Depth-estimation from a single input image can be used in various applications such as robotics and autonomous driving. UNet-styled networks with encoder/decoder structures have been widely used for monocular depth estimation based on supervised learning. Various studies have been attempted to reduce the amount of computation in the encoder, but research on saving the amount of computation in the decoder is relatively lacking. In general, in the decoder, an operation of increasing the image resolution while gradually reducing the channel size is repeated. If such processing can be performed at a time at a high magnification, the amount of computation in the decoder can be remarkably reduced.
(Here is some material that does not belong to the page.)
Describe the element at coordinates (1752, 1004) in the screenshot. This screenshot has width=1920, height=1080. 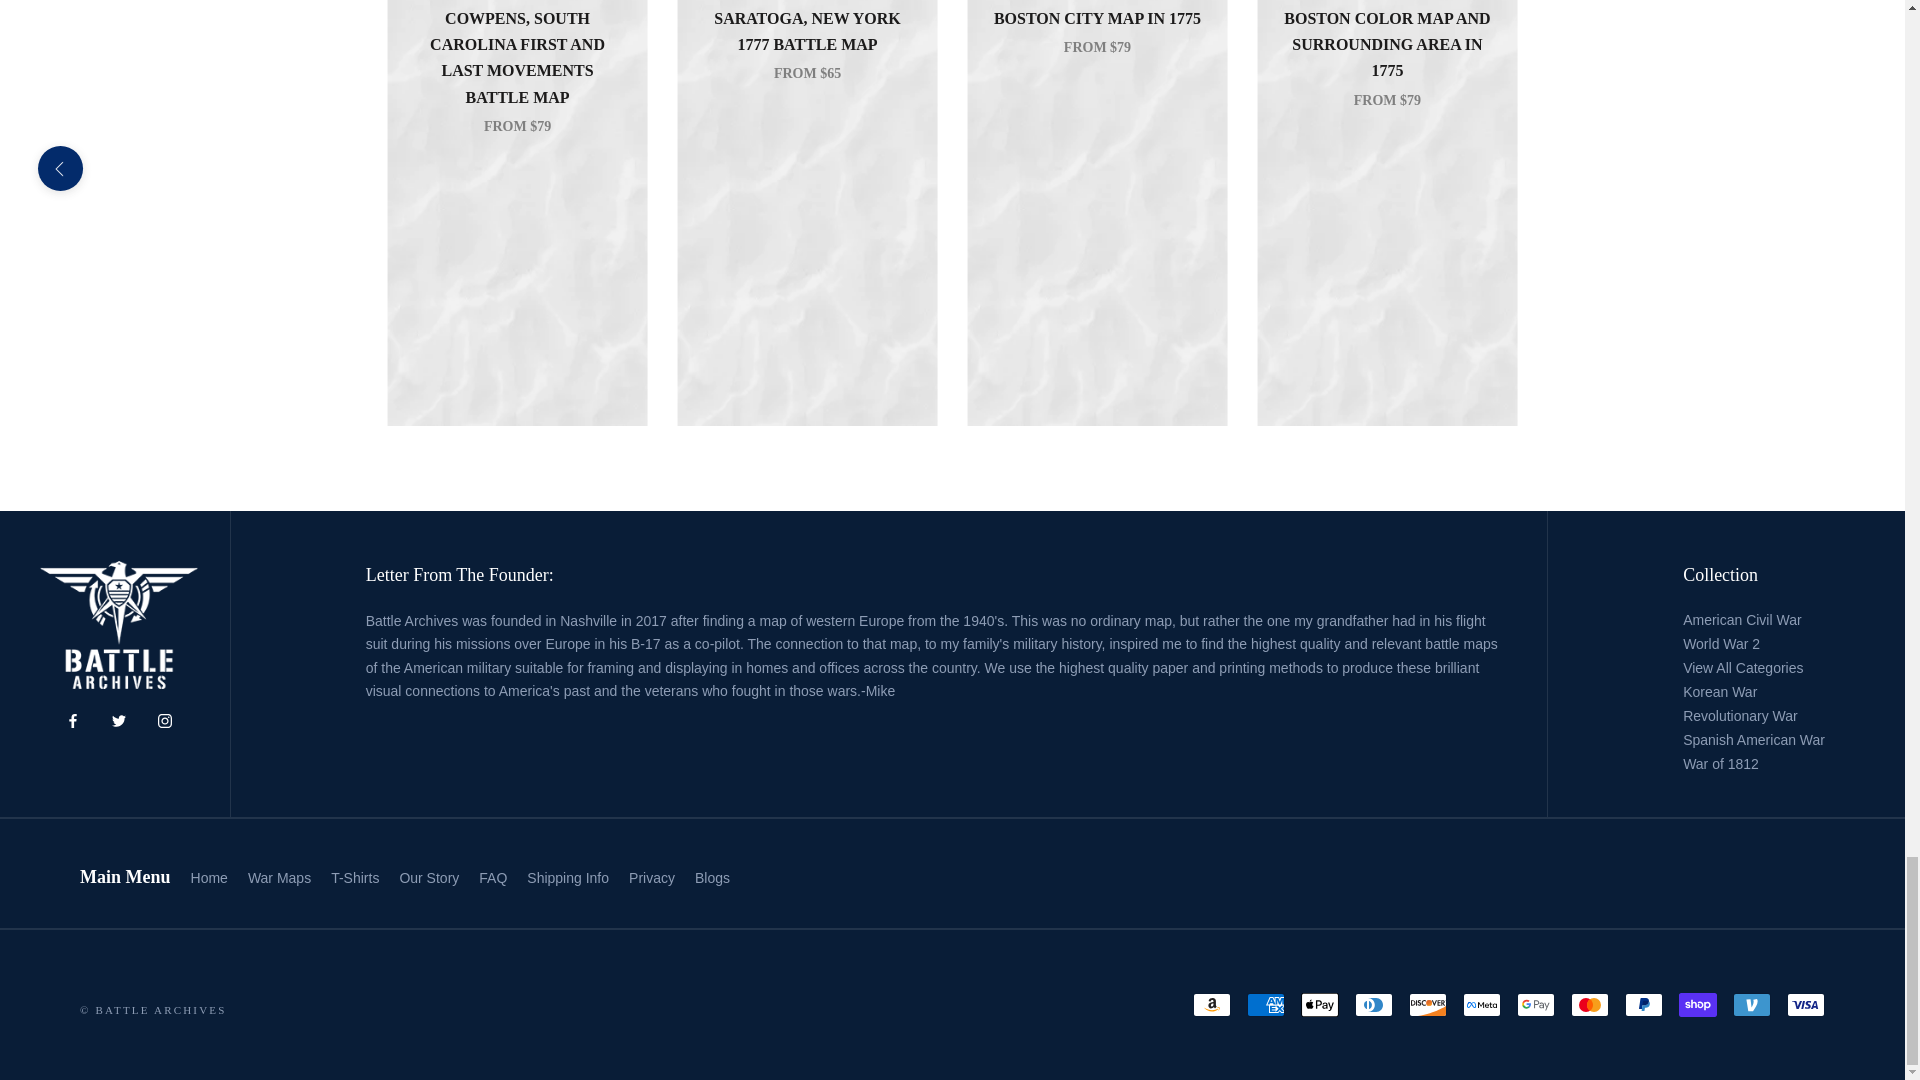
I see `Venmo` at that location.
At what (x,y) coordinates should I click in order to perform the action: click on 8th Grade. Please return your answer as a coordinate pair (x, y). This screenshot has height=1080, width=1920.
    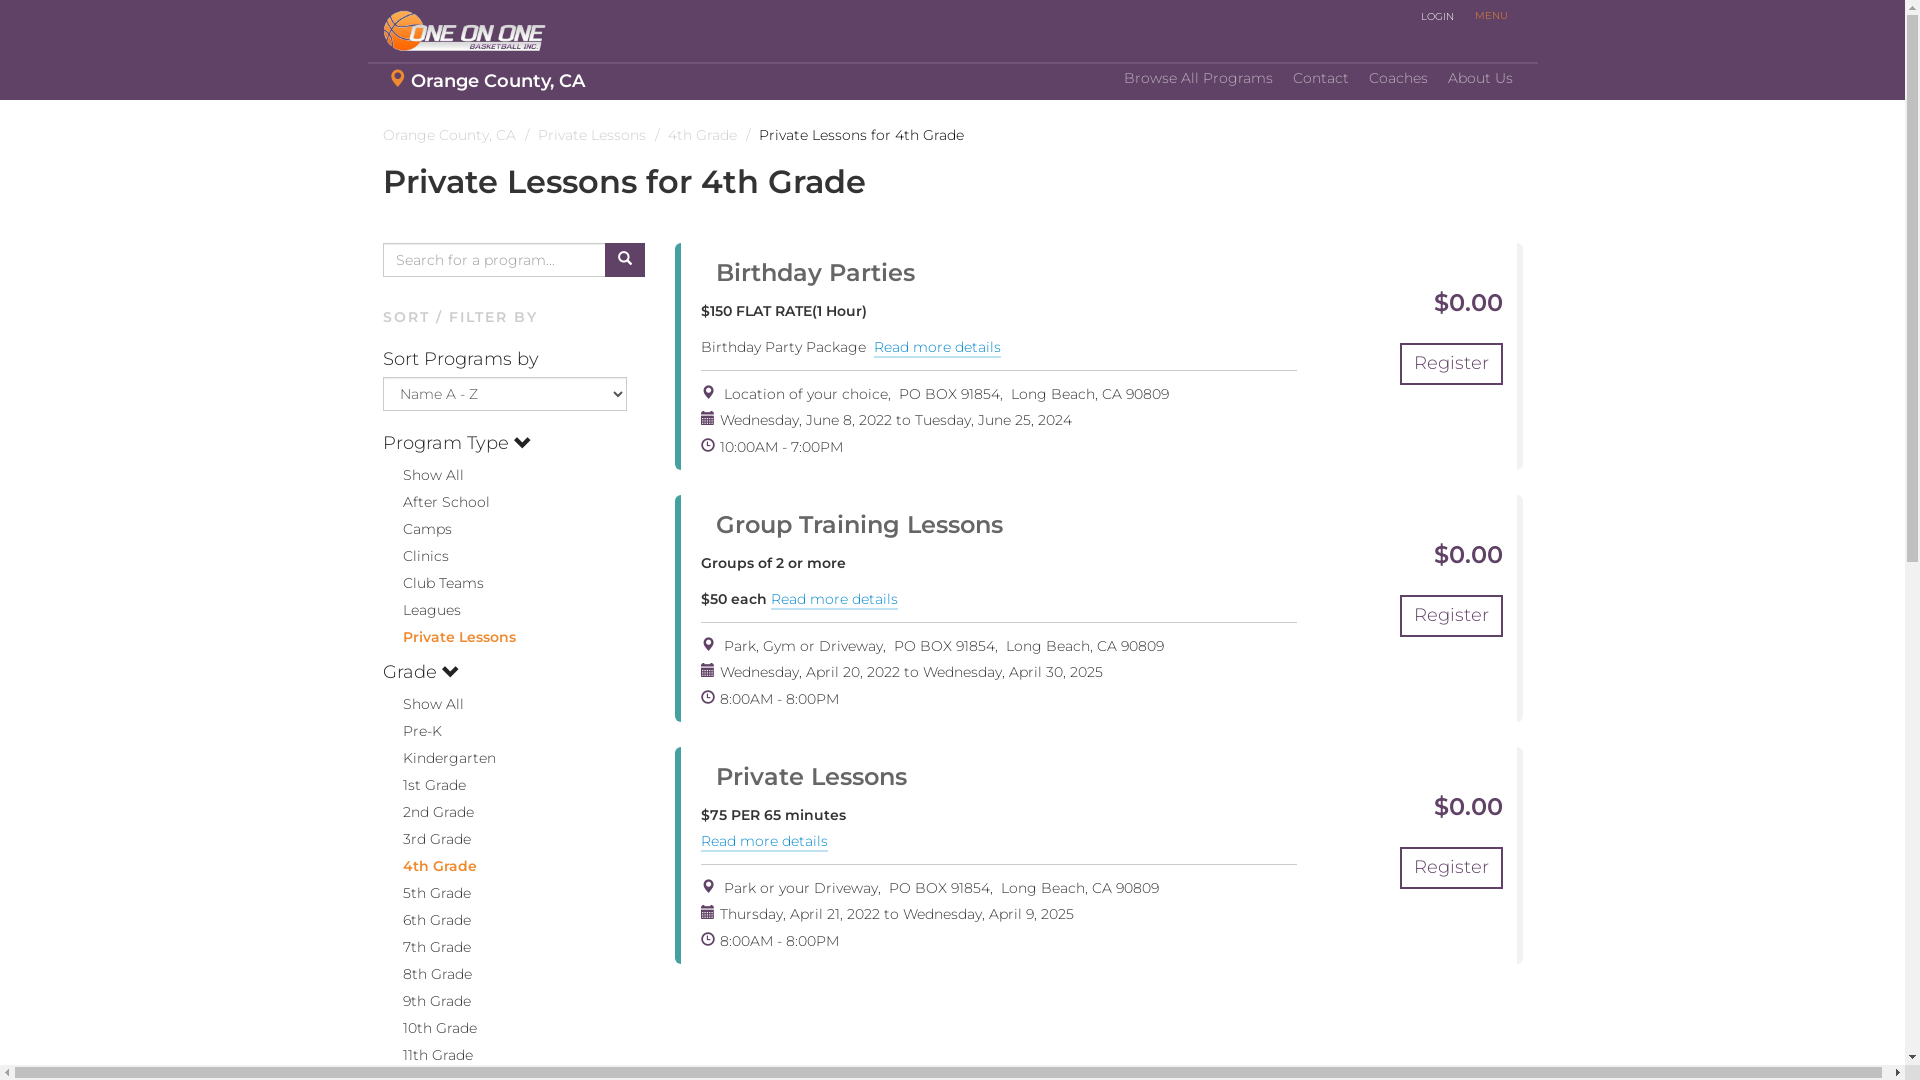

To achieve this goal in a monocular image-based depth estimation network, we propose a new network structure with reduced convolution layers at the decoder part, namely, the Cocktail Glass Network (CGN). And to make this structure possible, we propose a new feature data transformation method, which is called Channel to Space Remapping (CSR), which directly moves and transforms the data accumulated in the channel direction to the image plane. Using this method, it is possible to convert low-resolution data of a thick channel into high-resolution data of a thin channel in a single layer.
The proposed method can be easily implemented using simple reshaping operations; therefore, it is suitable for reducing the depth-estimation network. Considering the experimental results based on the NYU V2 and KITTI datasets, we demonstrate that the proposed method reduces the amount of computation in the decoder by half, while maintaining the same level of accuracy; it can be used in both lightweight and large-model-capacity networks.
In the latter part of the paper, we show that the proposed method is particularly suitable for depth estimation networks, and we further propose a method to improve performance by adding MLP to CSR. And we suggest that CSR can be used for the purpose of reducing the amount of computation not only in the depth estimation network but also in the Super Resolution network.